Essa hesitação tem custo alto. Custa empregos, renda, credibilidade e, sobretudo, o futuro das novas gerações. O país paralisa, na área de licenciamento ambiental, diante de um teatro ideológico que substitui a verdade pela retórica. Por essas coisas a geração Z, no mundo inteiro, começa a se rebelar, cansada das versões extremistas, da cultura "woke" e da agressividade de direita. Quer resultados, não discursos. Quer propósito, não slogans. E se o Brasil continuar hesitando, deixaremos um legado de vergonha histórica: o de uma geração que não teve coragem de apostar no futuro.

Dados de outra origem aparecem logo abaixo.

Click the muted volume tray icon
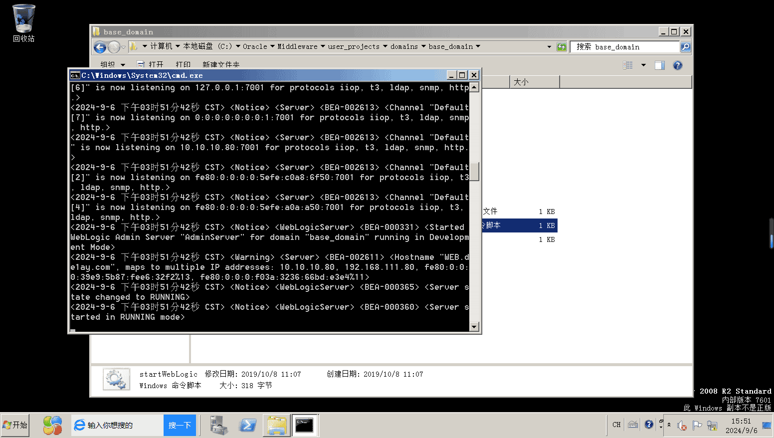Image resolution: width=774 pixels, height=438 pixels. click(682, 426)
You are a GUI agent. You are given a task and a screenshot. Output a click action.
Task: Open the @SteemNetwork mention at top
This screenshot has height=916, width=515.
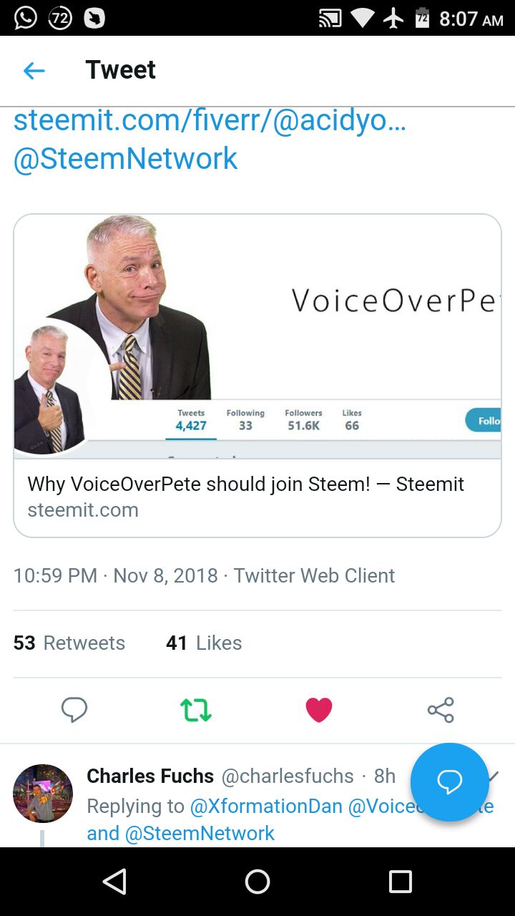[x=125, y=158]
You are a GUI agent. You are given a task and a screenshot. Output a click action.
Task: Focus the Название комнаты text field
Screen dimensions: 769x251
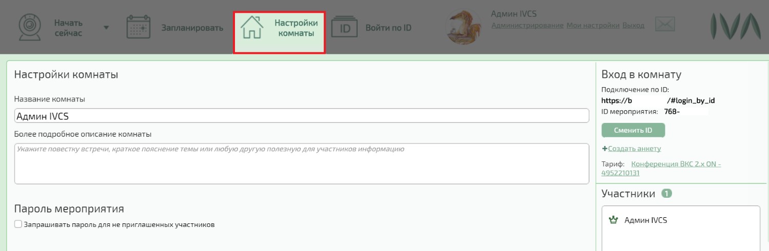tap(301, 116)
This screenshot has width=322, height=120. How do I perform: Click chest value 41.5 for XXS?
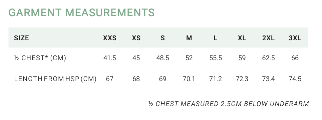110,58
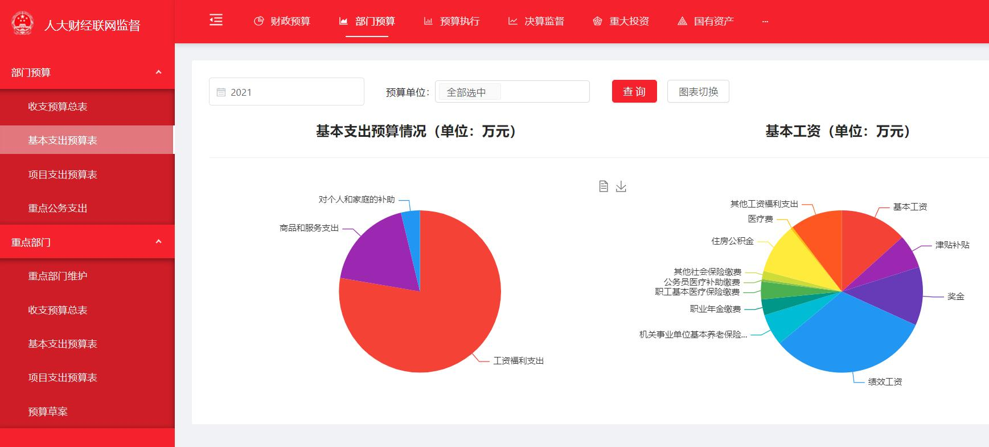
Task: Click the red 查询 button
Action: click(x=634, y=91)
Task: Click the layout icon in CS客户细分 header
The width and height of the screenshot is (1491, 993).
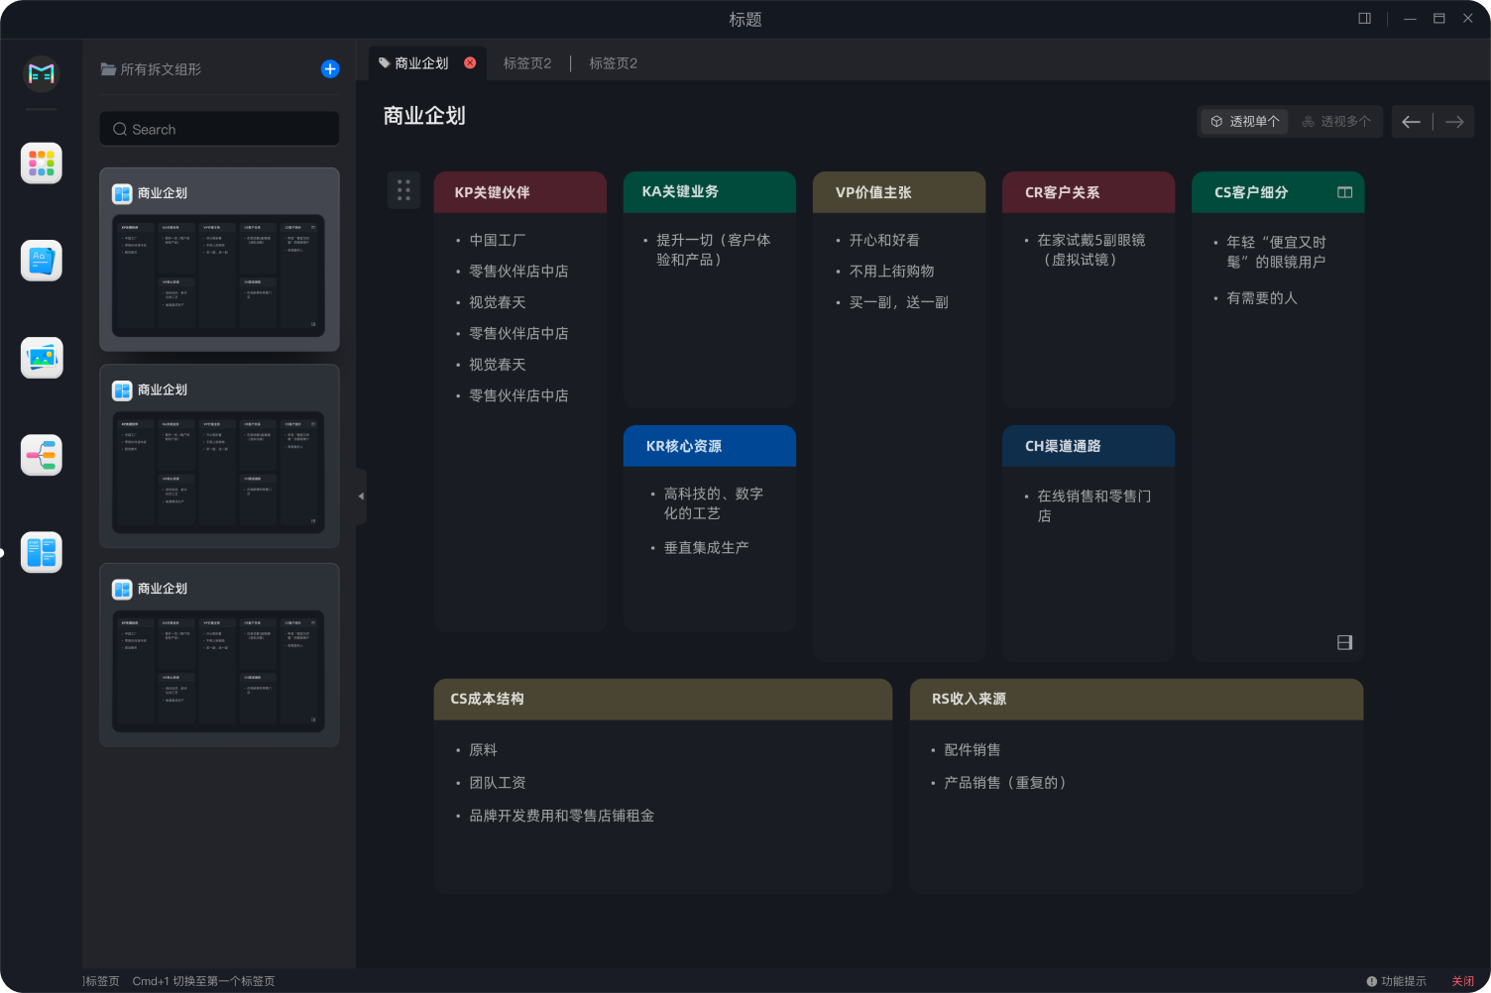Action: point(1344,192)
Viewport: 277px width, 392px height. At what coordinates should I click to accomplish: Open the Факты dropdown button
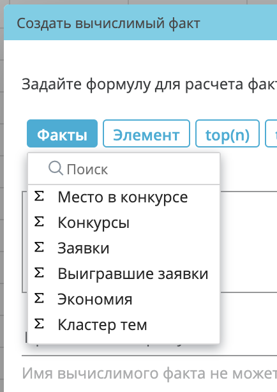63,133
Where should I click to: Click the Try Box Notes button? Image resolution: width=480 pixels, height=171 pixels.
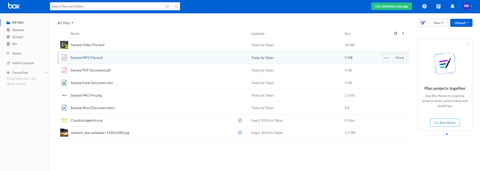[445, 123]
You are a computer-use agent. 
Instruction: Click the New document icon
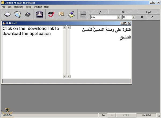point(7,14)
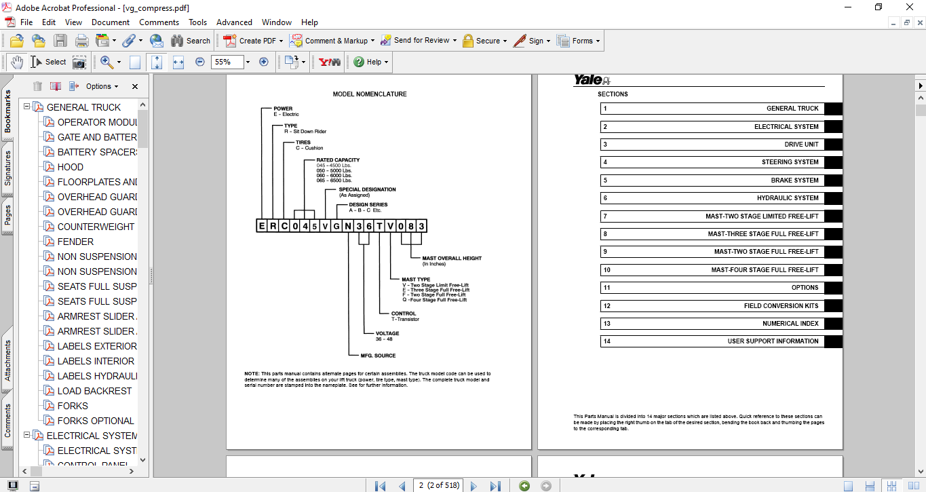Viewport: 926px width, 492px height.
Task: Collapse the GENERAL TRUCK bookmark tree
Action: point(27,107)
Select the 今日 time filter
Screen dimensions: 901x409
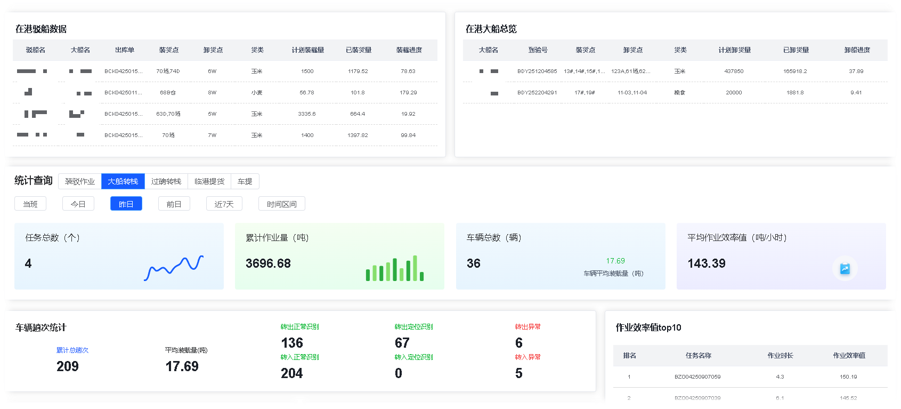(78, 204)
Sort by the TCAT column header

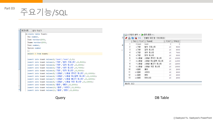[141, 41]

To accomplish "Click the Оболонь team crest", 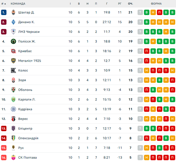I will pos(13,90).
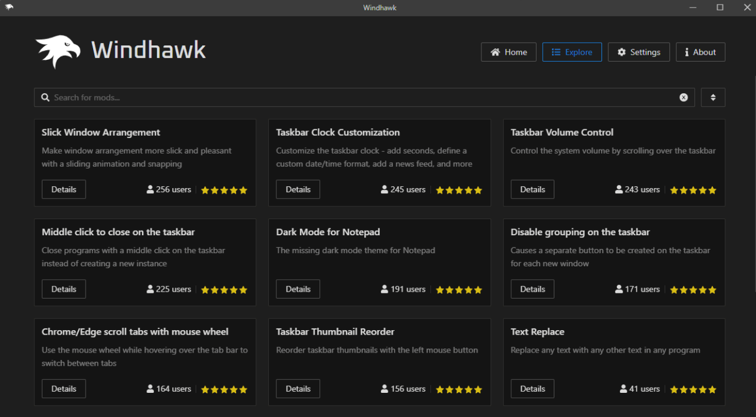Clear search with the X icon

[684, 98]
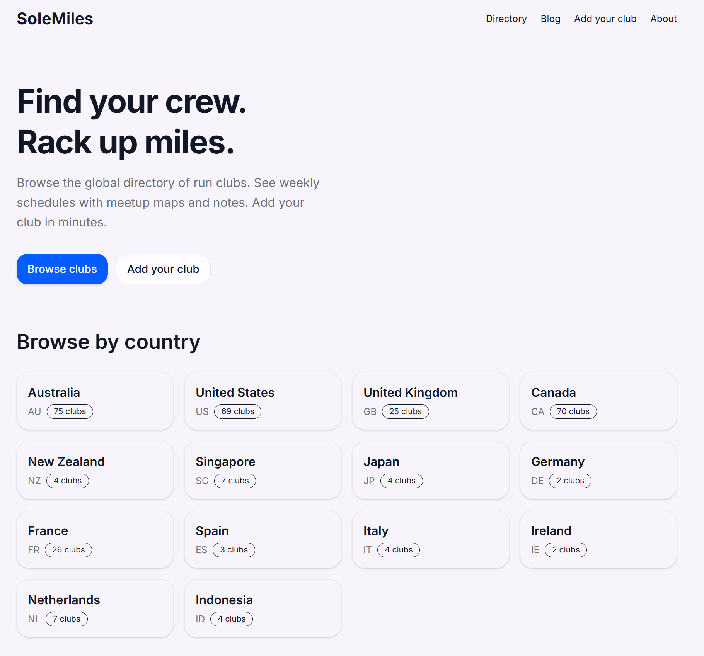Click the SoleMiles logo

click(x=55, y=19)
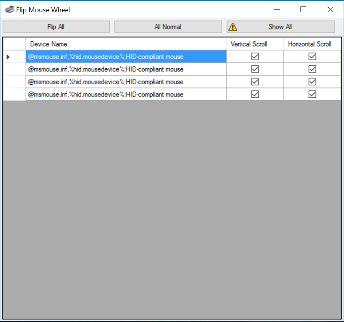Viewport: 344px width, 322px height.
Task: Toggle Vertical Scroll for the first mouse
Action: pyautogui.click(x=255, y=56)
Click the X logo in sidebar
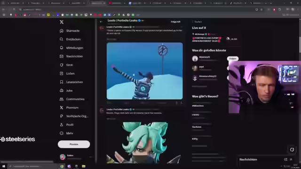Screen dimensions: 301x169 coord(62,22)
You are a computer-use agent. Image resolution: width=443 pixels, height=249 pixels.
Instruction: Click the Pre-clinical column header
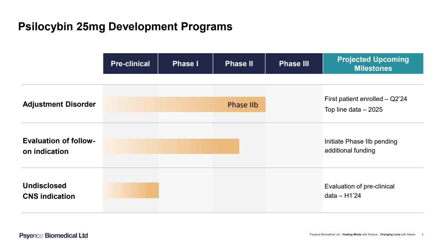pos(130,63)
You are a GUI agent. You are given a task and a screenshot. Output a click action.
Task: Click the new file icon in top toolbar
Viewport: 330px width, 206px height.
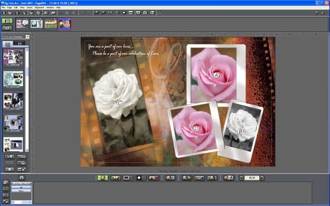pyautogui.click(x=4, y=13)
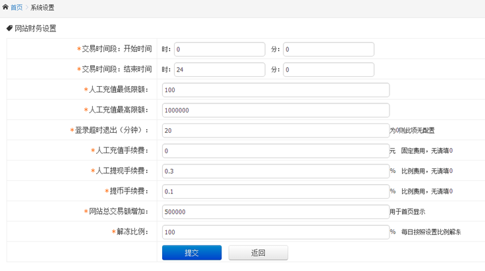This screenshot has height=271, width=485.
Task: Click the 人工充值手续费 input field
Action: coord(275,151)
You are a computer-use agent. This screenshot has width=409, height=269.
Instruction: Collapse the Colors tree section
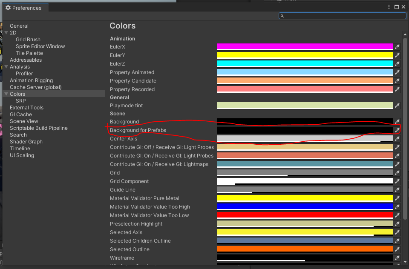[6, 94]
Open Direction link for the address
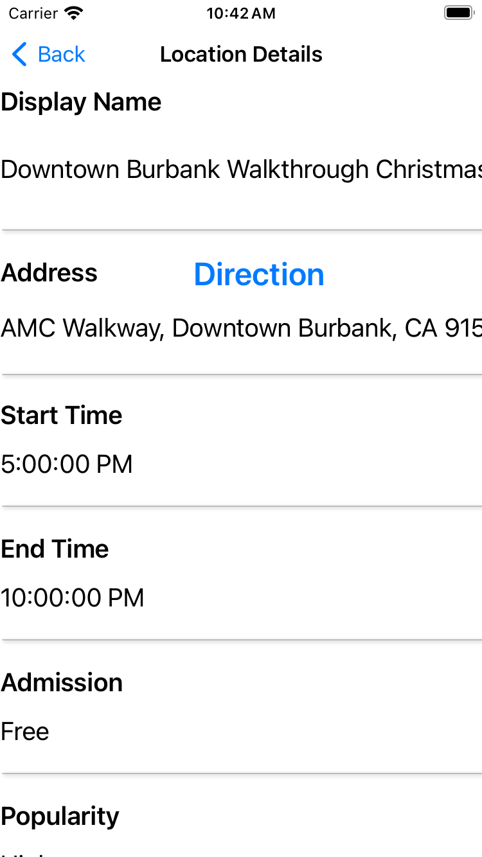This screenshot has width=482, height=857. click(259, 274)
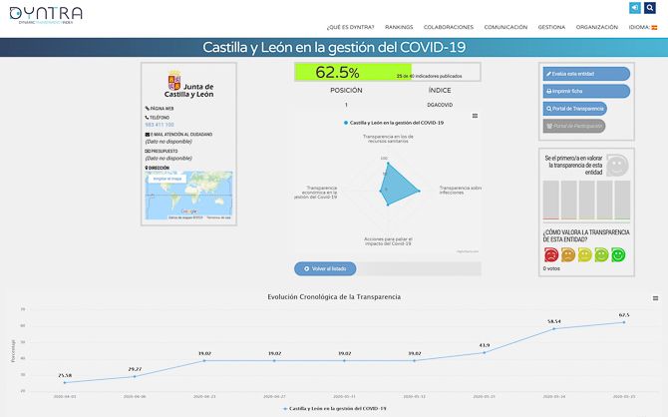Rate transparency with the orange face
This screenshot has width=668, height=417.
(567, 254)
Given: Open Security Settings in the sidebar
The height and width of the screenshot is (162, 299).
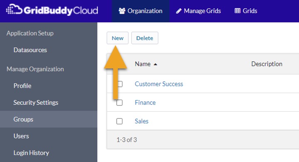Looking at the screenshot, I should coord(36,103).
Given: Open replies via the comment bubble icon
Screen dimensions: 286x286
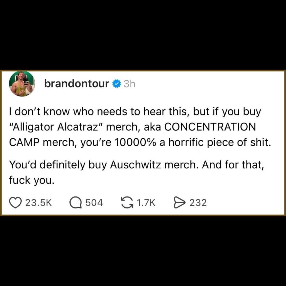Looking at the screenshot, I should pos(75,203).
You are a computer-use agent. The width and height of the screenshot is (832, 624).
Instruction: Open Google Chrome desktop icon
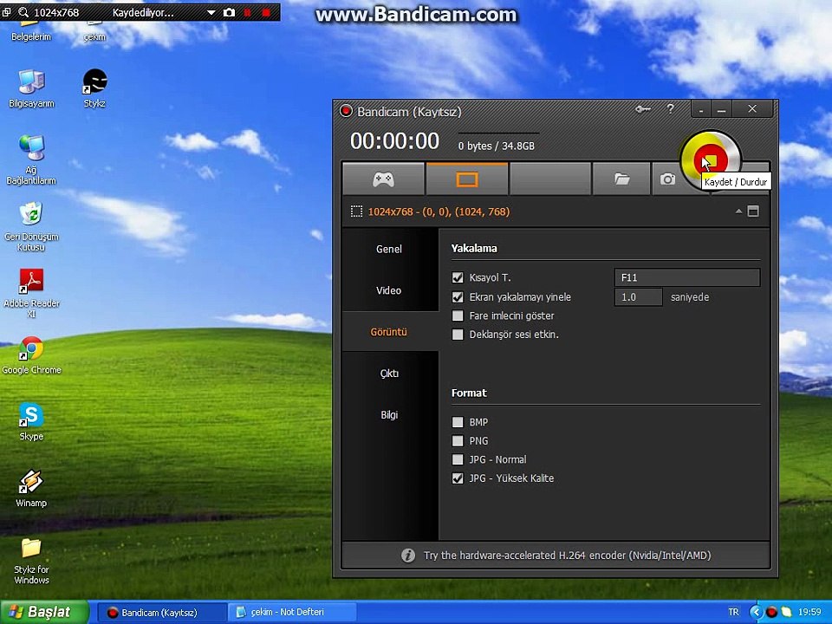pyautogui.click(x=31, y=355)
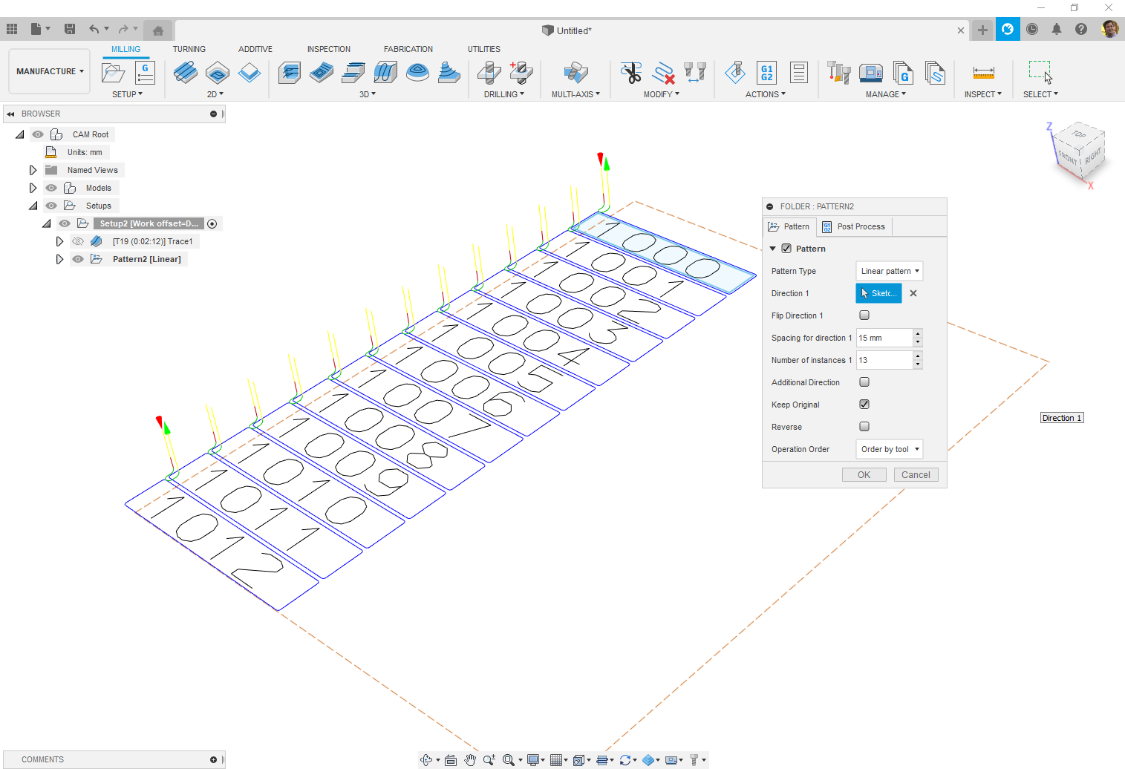
Task: Toggle visibility of the Trace1 operation
Action: tap(78, 240)
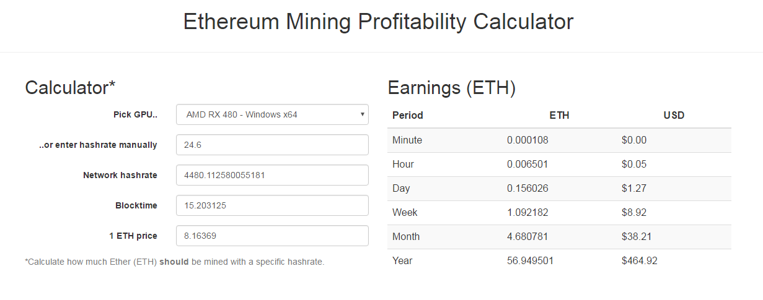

Explorar a Margem Equatorial é um ato de responsabilidade. É gerar recursos para financiar educação, ciência, inovação, infraestrutura e, sim, a preservação da Amazônia. Como ensinava Ignacy Sachs, o verdadeiro progresso é o desenvolvimento negociado, o que concilia economia, ecologia e sociedade. A exploração responsável do petróleo pode financiar o plano que a Amazônia de segurança do qual a Amazônia precisa e que o mundo cobra ; mas para o qual não temos nem plano nem dinheiro. Só conversa.
Esse plano deve ser explícito. A Amazônia abriga mais de 30 milhões de brasileiros, muitos entre os mais pobres do país. Manter a floresta em pé custa caro. É preciso um programa completo de investimentos, com pesquisa em biologia e medicina tropical, biotecnologia, mineração responsável de terras raras e desenvolvimento urbano e turístico sustentável. O combustível para iniciar essa reconversão é o petróleo, enquanto ele durar. É o que fazem, do seu jeito, tanto os Emirados Árabes como a Arábia Saudita.
A demanda mundial por petróleo cairá, mas até lá o Brasil pode ter feito sua reconversão industrial e ambiental, fortalecendo o turismo de parques naturais, o urbanismo das cidades e o conforto da vida regional. Tudo isso é possível se tratarmos o tema com objetividade, como agora começa a ocorrer.
Essa é uma das raras vezes em que o diálogo volta a acontecer de maneira madura dentro da nossa democracia, com argumentos à mesa e sem preconceitos. Começa a haver coerência e racionalidade no debate. Depois de cinco anos de impasses, o radicalismo cansou. As pessoas querem números, contas e planos, não bravatas.
O que não faz sentido é ficarmos hesitando diante de uma exploração que pode ser comprovadamente segura enquanto aceitamos doações de países como a Noruega, que financia sua riqueza com o petróleo de extraído no Ártico. Essas doações, insuficientes, são possíveis justamente porque eles exploram, e exploram muito. Ao Brasil cabe resolver. Como, senão da forma proposta ? Até para o narcotráfico estamos perdendo a região que virou grande passagem de drogas.
Essa é a diferença entre autonomia e hesitação, entre responsabilidade e submissão à opinião de terceiros que raramente aplicam os mesmos critérios que nos cobram. Até aqui vemos um Presidente do Senado, Davi Alcolumbre com sobriedade defendendo o progresso e o bom senso ao lado dos governadores e líderes da região norte ; e a Ministra Marina Silva, aberta ao diálogo. O Brasil do diálogo e da técnica estaria nascendo ? Assim sendo os brasileiros agradecem.
*Vinícius Lummertz, cientista político, foi ministro do Turismo, secretário de Turismo de São Paulo, presidente da Embratur e é Senior Fellow do Milken Institute (EUA).